To reduce weight and body fat requires cutting back on calories and increasing the amount of exercise. Dieting alone won't work. Even when a person's weight-control system has genetic flaws and one of the new diet drugs is prescribed, proper nutrition and plenty of exercise is still part of the prescription for health.
Most Americans have more than enough to eat, but many people don't eat a healthy range of foods. Consuming too many calories from any kind of food source can produce fat. One of the best models for healthy eating is represented in the Food Pyramid. To get the proper daily nutritional value:
- Eat a variety of foods
- Eat a high-fiber diet (choose more grains, fruits and vegetables instead of protein, fats and sugar)
- Maintain a low-fat, low-cholesteral diet (eat no more than 30% of calories from fat, including only 10% from saturated fat)
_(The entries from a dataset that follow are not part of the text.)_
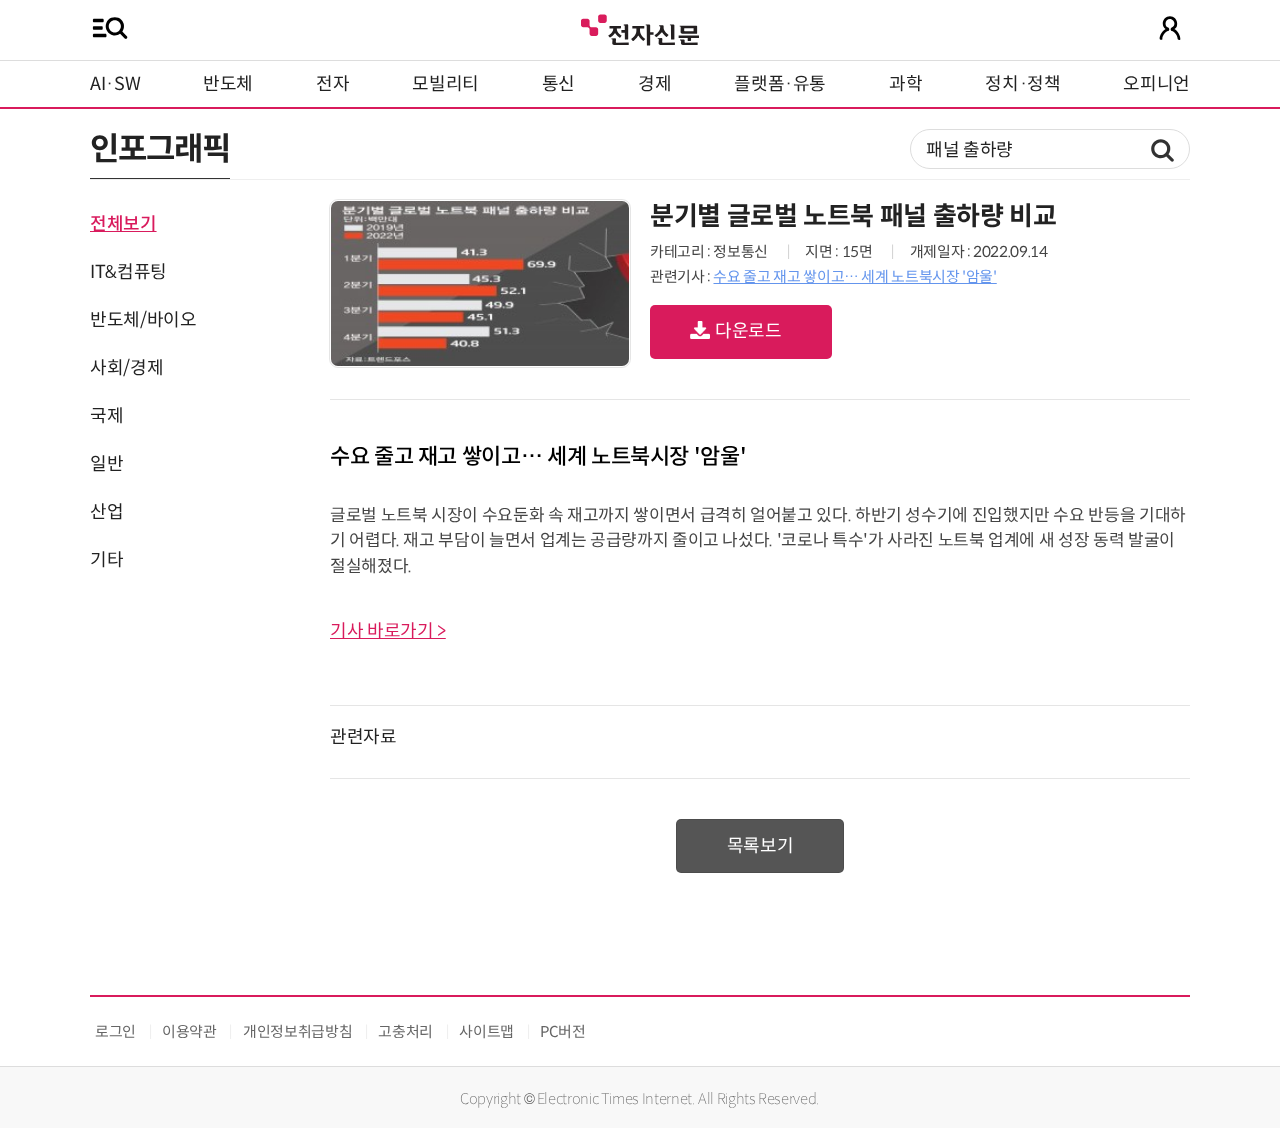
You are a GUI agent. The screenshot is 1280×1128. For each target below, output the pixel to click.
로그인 (115, 1031)
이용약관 (189, 1031)
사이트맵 (486, 1031)
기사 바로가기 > (388, 631)
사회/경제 (126, 368)
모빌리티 (445, 84)
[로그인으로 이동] (1170, 28)
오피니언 (1156, 84)
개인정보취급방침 (297, 1031)
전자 (332, 84)
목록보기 (760, 846)
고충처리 (405, 1031)
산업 (106, 512)
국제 (106, 416)
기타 (106, 560)
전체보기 (123, 224)
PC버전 (563, 1031)
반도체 (228, 84)
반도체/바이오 (143, 320)
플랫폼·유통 (780, 84)
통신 (558, 84)
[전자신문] (640, 27)
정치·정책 (1022, 84)
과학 (905, 84)
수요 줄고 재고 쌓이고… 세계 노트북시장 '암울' (854, 276)
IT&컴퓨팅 (128, 272)
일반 (106, 464)
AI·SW (115, 84)
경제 (654, 84)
- Use moderate amounts of salt and sodium and choose sugar substitutes
- Limit alcoholic intake
Breaking Old Habits
Often the first step to a good diet lies in changing food and eating behavior:
- Don't skip meals
- Eat a series of small meals throughout the day and avoid a big meal late in the evening
- Eat and chew slowly
- Use a smaller-sized plate to achieve a "full plate"
- Don't go back for seconds
- Bake or broil food instead of frying
- Order from light menus and purchase low-calorie or low-fat foods (remember that low-fat does not necessarily mean low-calorie)
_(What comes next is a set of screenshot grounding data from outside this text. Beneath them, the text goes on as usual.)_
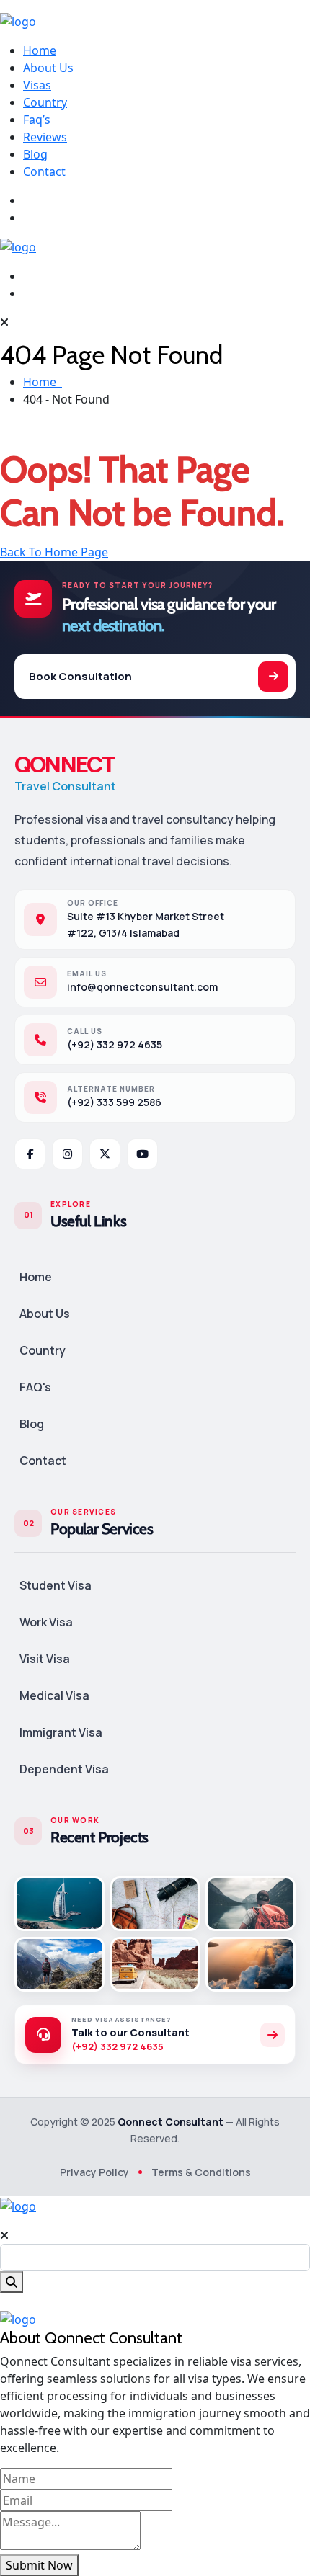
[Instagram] (67, 1153)
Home (39, 50)
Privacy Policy (94, 2172)
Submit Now (39, 2565)
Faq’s (36, 120)
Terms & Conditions (201, 2172)
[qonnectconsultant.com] (18, 20)
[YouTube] (142, 1153)
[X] (104, 1153)
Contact (44, 171)
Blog (35, 154)
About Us (48, 68)
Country (45, 102)
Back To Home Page (54, 552)
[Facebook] (29, 1153)
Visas (37, 85)
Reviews (45, 137)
- Learn about food values and make healthy combinations in meals
- Weigh yourself regularly and focus on measuring body fat percentage
- Reward yourself with non-food pleasures
Exercise plays an increasingly important role in weight management and overall fitness for people of all ages. The revised Dietary Guidelines for Americans emphasizes the importance of physical activity for both weight control and health. Weight maintenance rather than weight loss should be the primary focus.
The Guidelines encourage people to increase physical activity and reduce sedentary activity in order to maintain or lose weight, recommending a minimum of 30 minutes of moderate to intense physical exercise every day. They also recognize the link between weight gain and health risks (i.e. premature death) for adults. And they acknowledge that the distribution of fat in the body affects the risks associated with obesity, identifying exercise as one of the few factors that reduces central body fat.
Planning an exercise program should be based on personal goals as well as on individual capabilities. The most important element is to think long-term and make exercise a permanent part of your life.
Moderately Intense Activities:
- Brisk Walking (3-4 mph)
- Cycling (10 mph)
- Swimming or calisthenics
- Racket sports or table tennis
- Golf (without cart)
- Housecleaning, general*
- Raking leaves*
- Playing actively with children*
*Considered moderate only if they are performed at an intensity comparable to brisk walking. (Source: Journal of the American Medical Association 273:402:1995.)